[Items from a dataset]
--- --- ---

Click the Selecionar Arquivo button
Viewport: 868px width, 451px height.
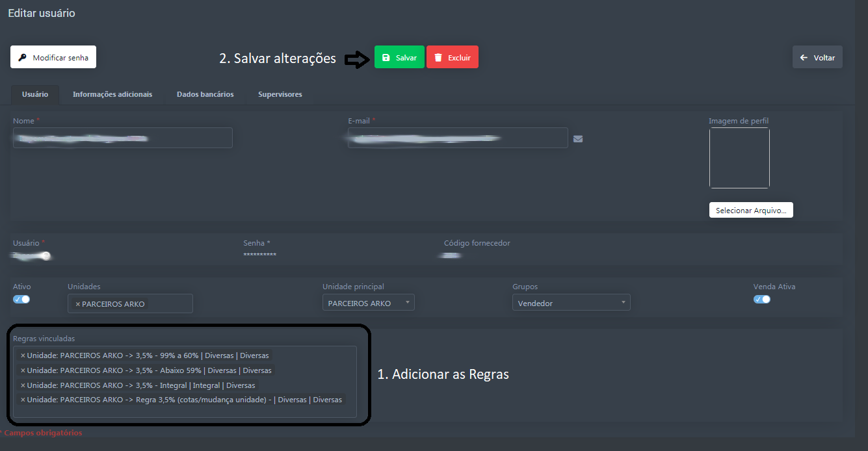(751, 211)
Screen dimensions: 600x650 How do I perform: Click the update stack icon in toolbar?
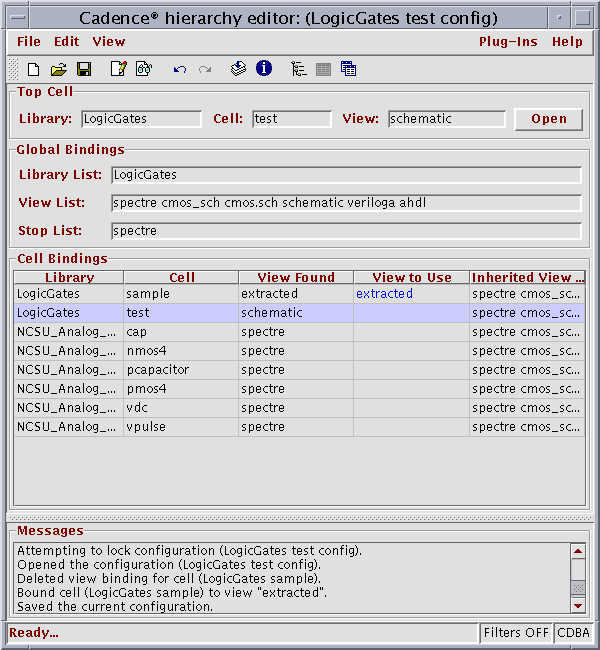238,69
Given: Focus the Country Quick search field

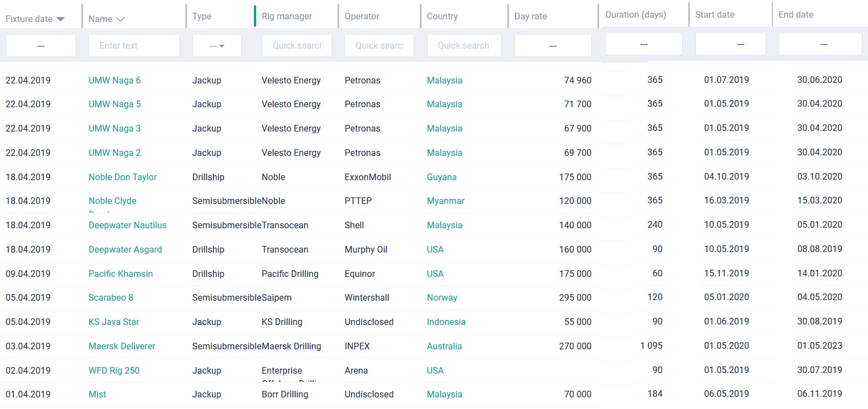Looking at the screenshot, I should (x=464, y=46).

--- --- ---

# Exercise description:
Without the images, output all the entries exactly as they stand.

# Response area:
Click the Selecionar Arquivo button
Viewport: 868px width, 451px height.
(751, 211)
Screen dimensions: 600x650 How do I perform: Click the update stack icon in toolbar?
238,69
Given: Focus the Country Quick search field

Looking at the screenshot, I should (x=464, y=46).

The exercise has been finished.